Segundo relatório do Supremo Tribunal Federal, um policial militar acusado de cuidar da segurança do bicheiro Rogério Andrade pode ter agido por motivo próprio para mandar matar o também contraventor Fernando Iggnácio. Lembrando que o órgão revogou a prisão de Andrade neste caso. 


De acordo com o documento, ele seria uma espécie de arrendatário de uma área de propriedade de Rogério e que Iggnácio teria estipulado um valor de quatrocentos mil reais por sua morte, o que poderia levar o policial a ter motivos próprios para matar a vítima.
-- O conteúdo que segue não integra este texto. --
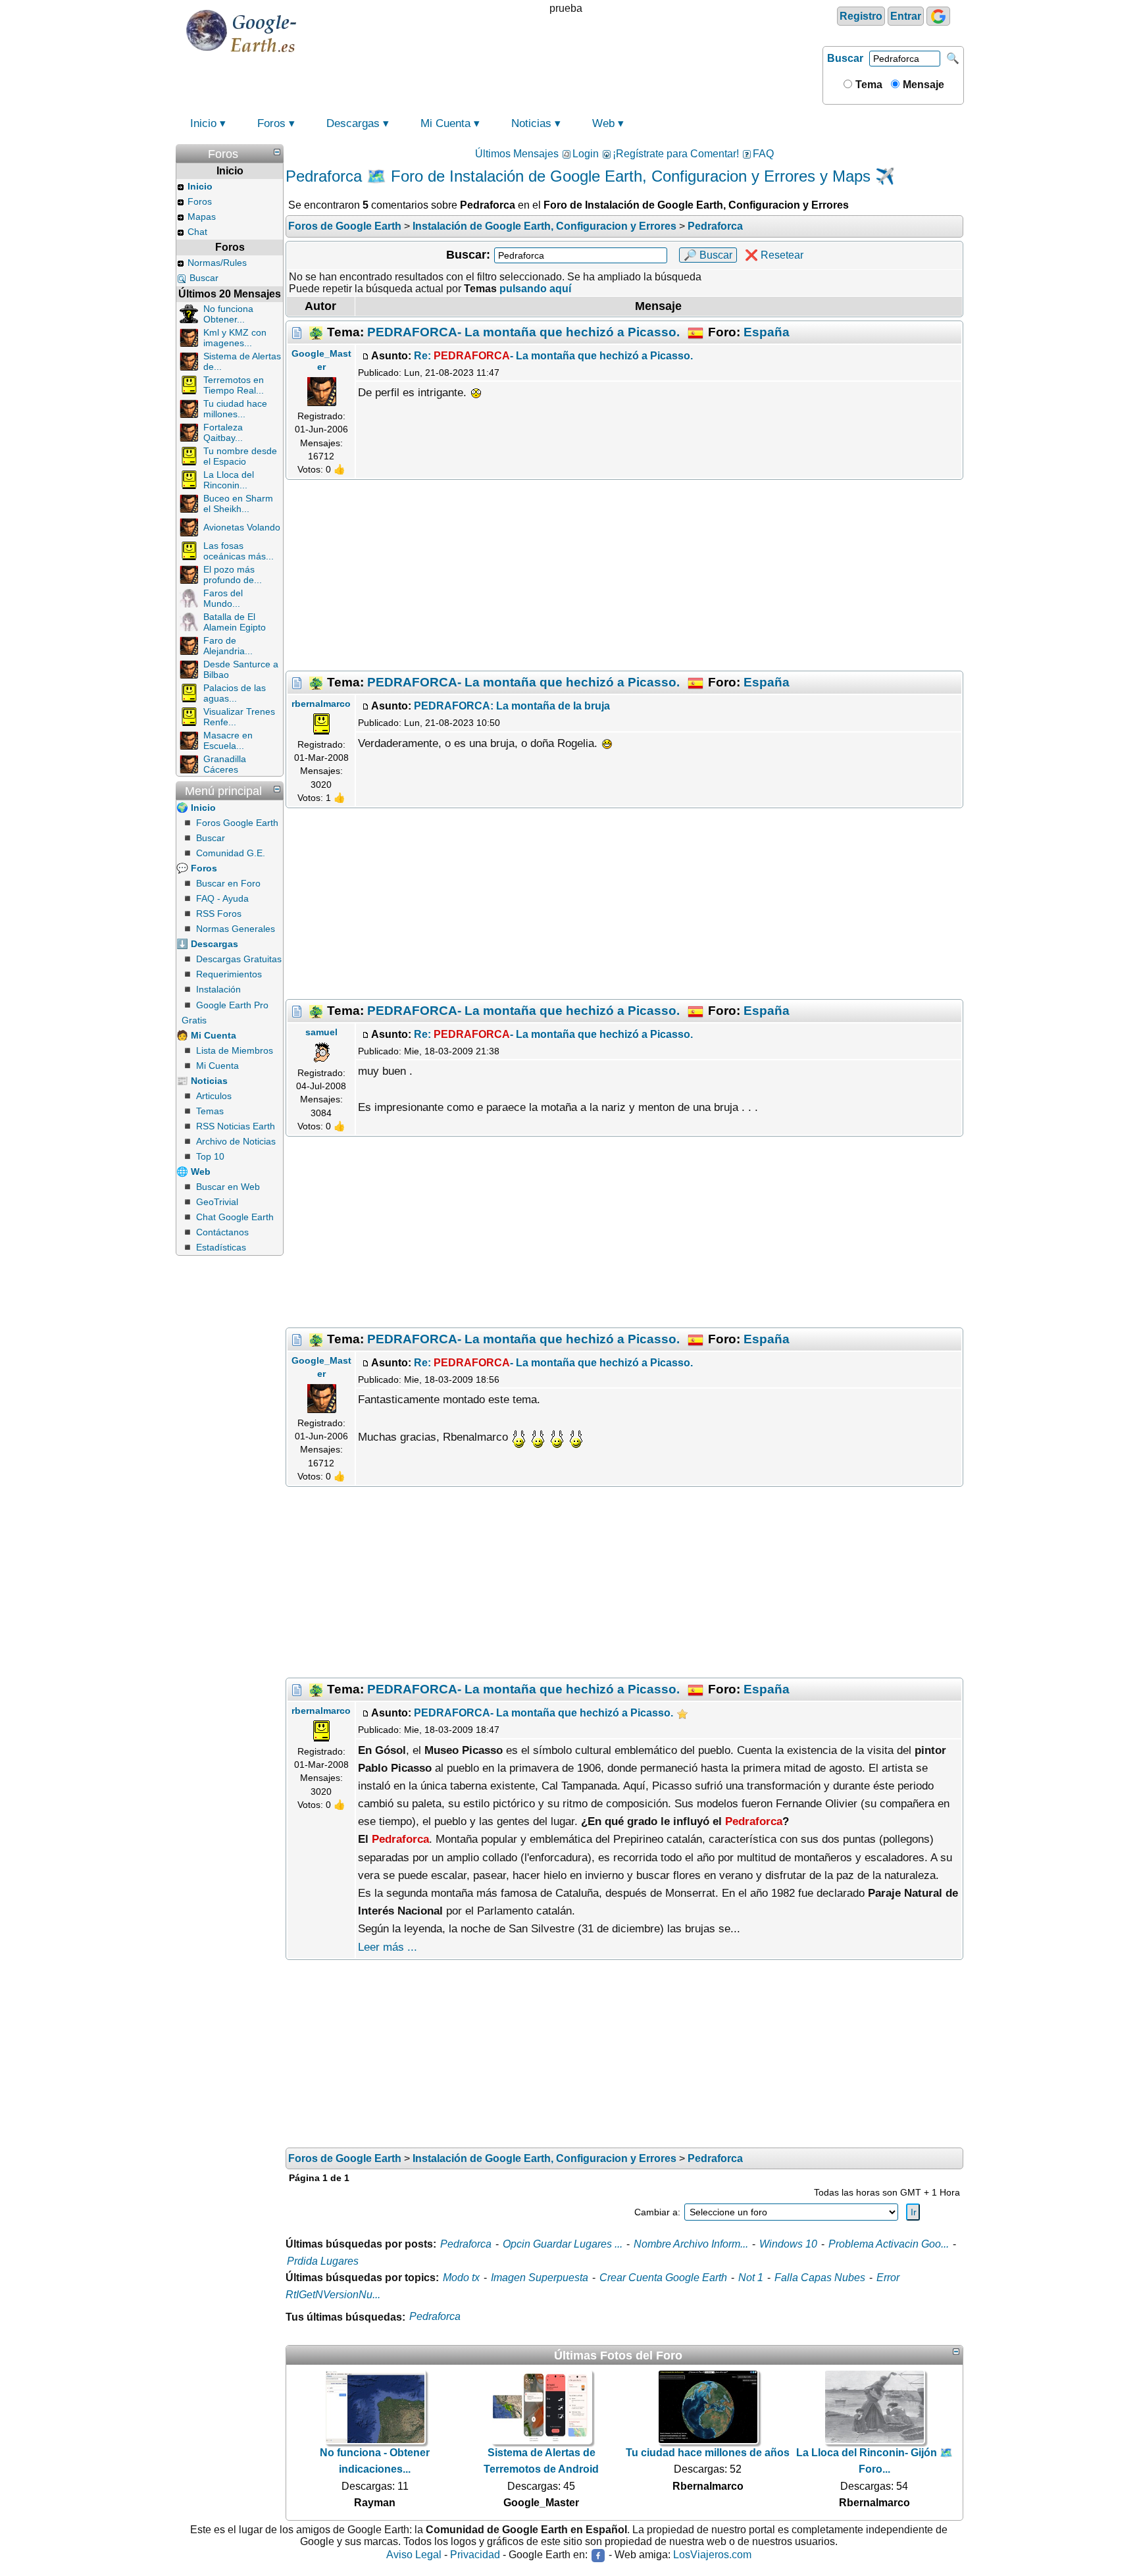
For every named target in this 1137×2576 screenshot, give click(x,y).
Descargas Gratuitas (239, 959)
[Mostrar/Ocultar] (277, 152)
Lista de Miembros (234, 1050)
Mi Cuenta (445, 123)
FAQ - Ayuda (222, 898)
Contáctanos (222, 1232)
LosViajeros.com (712, 2554)
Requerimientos (229, 974)
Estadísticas (221, 1247)
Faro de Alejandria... (228, 645)
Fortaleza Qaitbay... (223, 432)
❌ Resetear (774, 255)
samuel (321, 1032)
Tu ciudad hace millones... (235, 408)
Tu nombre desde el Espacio (240, 456)
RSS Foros (218, 913)
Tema (867, 84)
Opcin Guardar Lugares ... (562, 2244)
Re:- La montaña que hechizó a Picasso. (553, 355)
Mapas (202, 216)
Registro (861, 16)
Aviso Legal (414, 2554)
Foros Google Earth (237, 822)
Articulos (214, 1096)
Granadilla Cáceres (224, 764)
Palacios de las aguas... (234, 693)
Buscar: (468, 254)
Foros (271, 123)
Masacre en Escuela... (228, 740)
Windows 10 (788, 2244)
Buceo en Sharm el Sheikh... (238, 503)
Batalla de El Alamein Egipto (234, 621)
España (767, 331)
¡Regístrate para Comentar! (676, 153)
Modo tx (461, 2277)
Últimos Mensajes (517, 153)
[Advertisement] (624, 575)
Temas (210, 1111)
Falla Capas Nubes (819, 2277)
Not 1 (750, 2277)
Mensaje (922, 84)
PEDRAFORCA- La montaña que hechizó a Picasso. (523, 331)
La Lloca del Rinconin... (228, 479)
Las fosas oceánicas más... (238, 550)
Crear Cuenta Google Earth (663, 2277)
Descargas (353, 123)
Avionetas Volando (241, 527)
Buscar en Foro (228, 883)
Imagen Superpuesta (539, 2277)
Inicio (203, 123)
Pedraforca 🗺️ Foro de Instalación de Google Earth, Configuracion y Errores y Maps (578, 176)
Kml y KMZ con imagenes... (234, 337)
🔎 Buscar (708, 255)
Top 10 (210, 1156)
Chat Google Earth (235, 1217)
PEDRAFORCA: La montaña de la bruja (512, 705)
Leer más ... (387, 1947)
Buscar (845, 58)
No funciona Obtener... (228, 313)
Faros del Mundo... (223, 598)
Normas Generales (235, 928)
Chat (197, 231)
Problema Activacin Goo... (888, 2244)
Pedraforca (466, 2244)
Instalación (218, 989)
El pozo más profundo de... (232, 574)
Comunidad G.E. (230, 853)
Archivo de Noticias (236, 1141)
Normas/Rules (217, 262)
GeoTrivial (217, 1202)
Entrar (905, 16)
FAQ (763, 153)
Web (603, 123)
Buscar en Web (228, 1186)
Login (585, 153)
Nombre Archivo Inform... (691, 2244)
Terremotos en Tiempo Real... (233, 385)
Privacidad (475, 2554)
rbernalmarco (321, 703)
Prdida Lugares (323, 2261)
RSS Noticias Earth (235, 1126)
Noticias (531, 123)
A investigação inicial apontou que esse PM teria contratado a mando de Rogério os executores para o crime.


Um disque denúncia narrou que um outro homem, que não está na relação dos réus do crime, teria sido o mentor da morte e contratante dos executores e, ainda, que as armas do crime estariam em sua casa.


Essa pessoa confessou que esteve com Rogério de Andrade na manhã do crime e que ficou em um shopping do bairro da Barra da Tijuca por duas horas. Ela percorreu um trajeto idêntico ao dos executores, em determinadas ruas, minutos depois que esses passaram por ali após praticarem o crime. 


Segundo o relatório, , o Ministério Público entendeu que a Polícia precisa investigar a possível participação deste homem mais a fundo.